Para alcanzar este volumen sin comprometer las reservas, la mandataria anunció que la empresa estatal deberá concentrar una inversión muy significativa en la exploración de nuevos yacimientos. En este rubro, la administración federal apuesta por la cooperación internacional:
"Queremos hacer una alianza con Petrobras. Ellos tienen el desarrollo de distintos esquemas de exploración para Brasil que nos interesan muchísimo que podamos compartir; entonces, exploración y producción para su meta de 1.8 millones de barriles diarios", detalló Sheinbaum durante su conferencia de prensa.
El dilema del gas y la fracturación hidráulica
Otro de los flancos críticos para la nueva dirección será garantizar la soberanía en el suministro de gas natural, un insumo clave para la generación eléctrica y la industria nacional. El reto no solo es volumétrico, sino metodológico y ambiental.
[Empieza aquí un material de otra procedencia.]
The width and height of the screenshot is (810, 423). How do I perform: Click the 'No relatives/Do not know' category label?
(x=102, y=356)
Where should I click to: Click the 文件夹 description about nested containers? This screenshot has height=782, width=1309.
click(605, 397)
Carpio tendrá que coordinar los esfuerzos del grupo de especialistas encargado de evaluar si México debe incursionar en la producción de gas no convencional y bajo qué condiciones. La presidenta confirmó que sobre la mesa se encuentra el debate en torno a la viabilidad de utilizar la fracturación hidráulica —procedimiento altamente cuestionado por organizaciones civiles— para determinar "cómo y en dónde" podría ser factible su aplicación.
El toque final a la infraestructura
La tercera línea de acción se concentra en el sistema de refinación nacional, donde el objetivo ya no es expandir la capacidad instalada, sino consolidar la eficiencia de los complejos existentes.
La hoja de ruta para Pemex en el mediano plazo incluye:
- Conclusión de obras: Terminar los proyectos pendientes en las refinerías de Tula y Salina Cruz.
- Mayor valor agregado: Optimizar la operación de las plantas coquizadoras para reducir la producción de combustóleo y transformarlo en gasolinas limpias.
- Soberanía alimentaria: Reactivar la cadena petroquímica para elevar sustancialmente la producción nacional de fertilizantes.
Con este paquete de directrices, el Ejecutivo busca transitar de la fase de rescate financiero de Pemex hacia una etapa de eficiencia operativa y tecnológica, donde el éxito de la gestión de Carpio se medirá directamente en los indicadores de extracción y refinación de los próximos años.